The PC-D and PC-X were
personal computers sold by
Siemens between 1982 (PC-X)/1984 (PC-D) and 1986. The PC-D was the first
MS-DOS-based PC sold by Siemens, though not hardware compatible with the
IBM PC. It was slowly phased out after the introduction of the
PCD-2.[2] Which featured an IBM PC compatible design.
Hardware
Most of the hardware was identical.

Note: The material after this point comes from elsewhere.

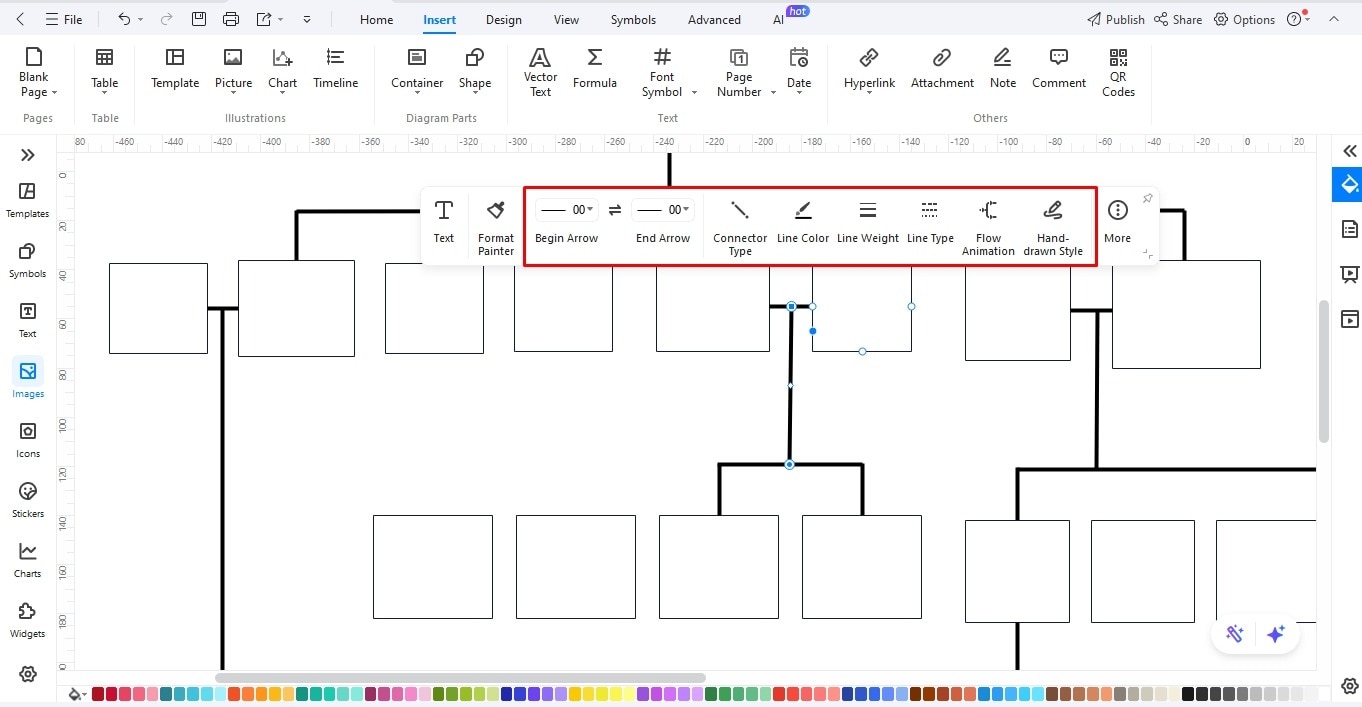Switch to the Design ribbon tab

pos(503,19)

While the PC-X was equipped with 1 MB of RAM, a hard disk and a MMU, the PC-D came with 128 kB of RAM and a single 5¼″ floppy disk drive in its basic configuration.[1][3] More powerful configurations with 256 kB, 512 kB or 1 MB and either a second floppy disk drive or a hard disk with a capacity of 13 or 20 MB were also available.[1][4] The keyboard layout differed between the two models.
The PC-D had a certain level of compatibility with the IBM PC architecture but differed in a number of aspects:
Double-density floppy disk drives with a proprietary 80-track format (729,088 bytes)[1]

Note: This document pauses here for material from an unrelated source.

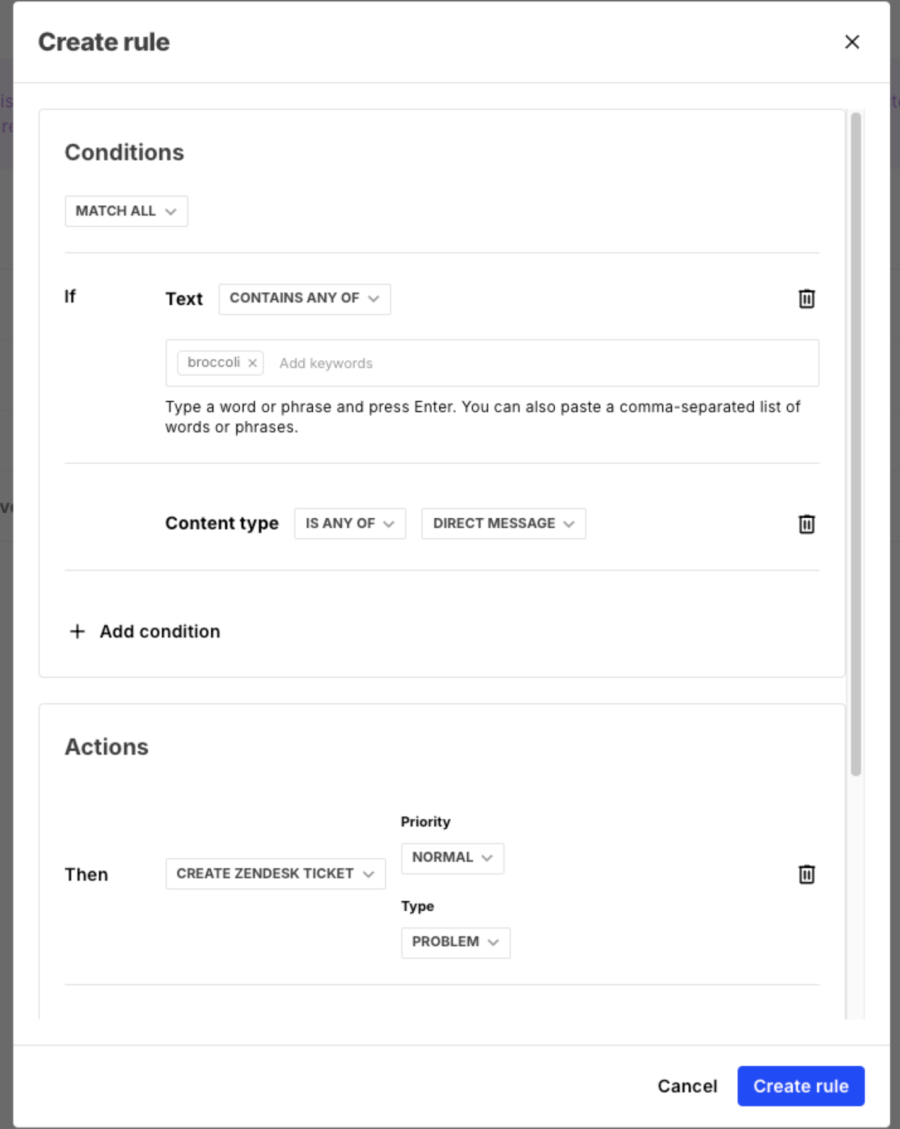
Task: Close the Create rule dialog
Action: coord(852,42)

Proprietary monochrome graphics adapter with a resolution of 640×350 pixels and black-on-white text mode (which could be inverted through a software tool)[1][3]
12″ monochrome monitor, powered through the graphics card
V.11 serial ports for keyboard and mouse (the latter being optional)[1]

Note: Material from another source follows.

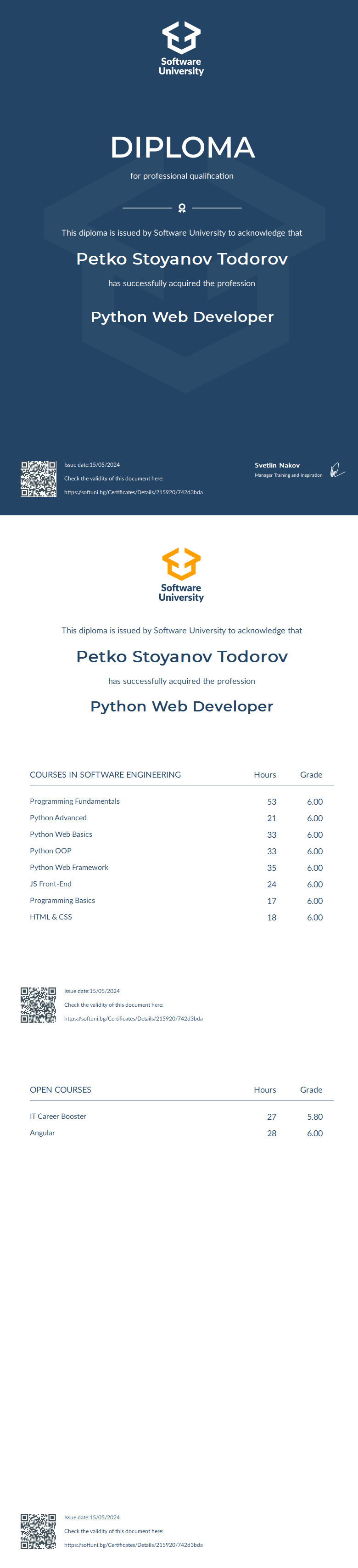
Task: Click the HTML & CSS course entry
Action: click(x=50, y=917)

Different keyboard layout: among others, the PC-D had a Help key and keys to control a connected printer but only five cursor keys (←↓↑→ and Home)[1]
A debug button (located next to the reset button) issued an NMI, by default dropping into a monitor ROM to display the contents of the processor registers
The mainboard had a
SCSI interface, although hard disks had a
ST506 interface and were connected to a separate controller board.
The PC-D shipped with
MS-DOS 2.11[1][3] (version 3.20 became available later), which was extended with a menu system through which users could launch applications without having to use the command line.[1] Application software included:
LotusSpotlight, an application suite which consisted of a notepad, calculator, calendar, card file, phone book and file manager which could be launched on top of other running DOS applications[11]
Open Access, an office suite which included a database, a spreadsheet application, a charting tool, a calendar and a BBS terminal[12]
Hardware addresses on the PC-D differed from those on IBM compatible PCs, causing applications with direct hardware access to crash, unless adapted (recompiled or patched). Clean DOS application would rund flawless, this includes all Windows and GEM programs.